COBOL Input
Overview
COBOL is a legacy mainframe environment. For decades, corporations and governments have stored vast amounts of important information in COBOL data files, which are often undocumented and poorly understood. Getting this information out of the mainframe and into the hands of analysts is a big challenge. Data Management gives users tools to read these legacy files, work with the data in a productive software environment, and write the data to modern formats.
The COBOL Input tool reads flat-format records from COBOL data files, using the copybook associated with the data file to define the record schemas. The tool can process multiple record-storage formats, many code pages, and can handle big-endian or little-endian numeric data. It can process files containing multiple record types, and can optionally output these as a hierarchy of complex schema records on a single output connection.

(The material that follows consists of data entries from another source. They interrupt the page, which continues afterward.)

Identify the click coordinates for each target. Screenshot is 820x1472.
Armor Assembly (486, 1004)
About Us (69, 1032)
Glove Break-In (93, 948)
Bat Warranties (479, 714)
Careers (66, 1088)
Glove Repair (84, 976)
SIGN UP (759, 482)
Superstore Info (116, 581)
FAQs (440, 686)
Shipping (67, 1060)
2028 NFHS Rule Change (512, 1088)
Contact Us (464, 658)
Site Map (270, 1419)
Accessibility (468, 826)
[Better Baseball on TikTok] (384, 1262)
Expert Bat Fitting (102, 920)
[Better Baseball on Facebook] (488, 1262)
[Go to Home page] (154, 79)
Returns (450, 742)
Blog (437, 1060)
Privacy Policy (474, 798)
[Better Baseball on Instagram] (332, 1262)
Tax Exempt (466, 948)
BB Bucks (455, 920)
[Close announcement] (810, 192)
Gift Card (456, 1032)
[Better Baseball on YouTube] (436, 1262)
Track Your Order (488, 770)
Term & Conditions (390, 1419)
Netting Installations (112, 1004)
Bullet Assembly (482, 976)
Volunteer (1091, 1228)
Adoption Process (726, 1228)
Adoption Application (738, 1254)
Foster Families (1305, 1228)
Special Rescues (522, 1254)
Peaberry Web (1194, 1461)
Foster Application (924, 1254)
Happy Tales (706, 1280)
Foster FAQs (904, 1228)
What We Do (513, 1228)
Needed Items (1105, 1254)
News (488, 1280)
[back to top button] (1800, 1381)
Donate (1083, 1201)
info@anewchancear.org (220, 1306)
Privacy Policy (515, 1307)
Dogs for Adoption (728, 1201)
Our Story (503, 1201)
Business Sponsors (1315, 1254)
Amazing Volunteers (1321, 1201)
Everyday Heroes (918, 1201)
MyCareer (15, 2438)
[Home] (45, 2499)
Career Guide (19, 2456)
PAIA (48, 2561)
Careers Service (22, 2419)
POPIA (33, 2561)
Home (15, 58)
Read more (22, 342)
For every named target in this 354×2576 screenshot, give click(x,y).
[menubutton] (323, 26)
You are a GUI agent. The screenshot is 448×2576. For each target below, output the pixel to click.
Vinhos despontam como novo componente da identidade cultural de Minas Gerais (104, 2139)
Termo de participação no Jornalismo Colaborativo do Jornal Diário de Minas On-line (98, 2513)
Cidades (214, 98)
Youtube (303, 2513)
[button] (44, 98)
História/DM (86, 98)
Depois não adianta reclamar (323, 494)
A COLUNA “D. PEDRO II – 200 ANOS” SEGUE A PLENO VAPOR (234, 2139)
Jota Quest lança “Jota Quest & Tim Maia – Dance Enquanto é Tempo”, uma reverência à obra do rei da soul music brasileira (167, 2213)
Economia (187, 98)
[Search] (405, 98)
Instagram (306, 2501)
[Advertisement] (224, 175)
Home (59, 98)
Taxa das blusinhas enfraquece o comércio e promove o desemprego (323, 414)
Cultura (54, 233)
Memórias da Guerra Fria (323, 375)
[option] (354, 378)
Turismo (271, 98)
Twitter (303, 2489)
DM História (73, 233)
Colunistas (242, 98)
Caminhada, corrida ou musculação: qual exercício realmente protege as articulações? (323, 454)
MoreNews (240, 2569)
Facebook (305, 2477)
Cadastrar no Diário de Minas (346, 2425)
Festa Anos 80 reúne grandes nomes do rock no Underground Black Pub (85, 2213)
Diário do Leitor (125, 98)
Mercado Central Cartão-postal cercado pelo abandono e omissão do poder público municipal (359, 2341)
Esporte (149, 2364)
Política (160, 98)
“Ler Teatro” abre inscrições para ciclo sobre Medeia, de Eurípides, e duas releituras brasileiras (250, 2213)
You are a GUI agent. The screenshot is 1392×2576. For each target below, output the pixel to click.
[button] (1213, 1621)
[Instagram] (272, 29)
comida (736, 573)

COBOL Input tool configuration parameters
The COBOL Input tool has two sets of configuration parameters in addition to the standard execution options.
Configuration
Parameter | Description |
---|---|
Input file | The file containing the records, or a wildcard pattern matching multiple files. |
Copybook | Text layout file defining the schema of the COBOL input file. |
Record storage | One of:
|
Code page | Name of the encoding of the source data. This is optional and defaults to Latin-1 (ISO-8859-1). See About code pages. |
Byte order | Endianness of binary values for integers and floats. Either Little endian or Big endian. |
Options
Parameter | Description |
---|---|
Limit records | If selected, limits the number of records read. |
Read only the first | If Limit records is selected, specifies the number of records to be read. |
Produce file name field | If selected, the file name will be output as a record field. |
Output full path | If Produce file name field is selected, optionally outputs the entire path to the record file name field. |
Output URI path | If Output full path is selected, express path as a Uniform Resource Identifier (URI). |
Field name | If Produce file name field is selected, name of the column to be used for the file name. This is optional and defaults to FILENAME. |
Field size | If Produce file name field is selected, size of the field to be used for the file name. This is optional and defaults to 255. |
Override record length | Select this to directly specify Record length. If this is not selected, Record length reflects the Copybook specification. |
Record length (bytes) | Size of each record in bytes (including any newline characters). |
Data offset (bytes) | The starting position of the record data in bytes, if other than zero. |
Output Unicode text fields | Select this if you specify a Code page that cannot be mapped completely onto Latin-1 (ISO-8859-1), and you want to retain non-Latin-1 characters. For example, the code page CP1140 contains the Euro symbol (€), which does not exist in Latin-1. If your input code page is CP1140 and you do not enable Output Unicode text fields, all € characters will be replaced by ? characters. |
Generate _LINE field | Select this to create a field containing a sequence number (_LINE) at the beginning of each record. When combined with the Use record selection logic option, you can order the records on multiple output connectors. |
Use record selection logic | Select this and configure record selection rules to define record selection logic for choosing among multiple top-level record types or REDEFINES. |
Configure the COBOL Input tool
To configure the COBOL Input tool:
Select the COBOL Input tool.
Go to the Configuration tab.
Specify the Input file.
Specify the Copybook file. If the copybook cannot be parsed, a message will appear listing the line and column where the error occurred. See common copybook problems.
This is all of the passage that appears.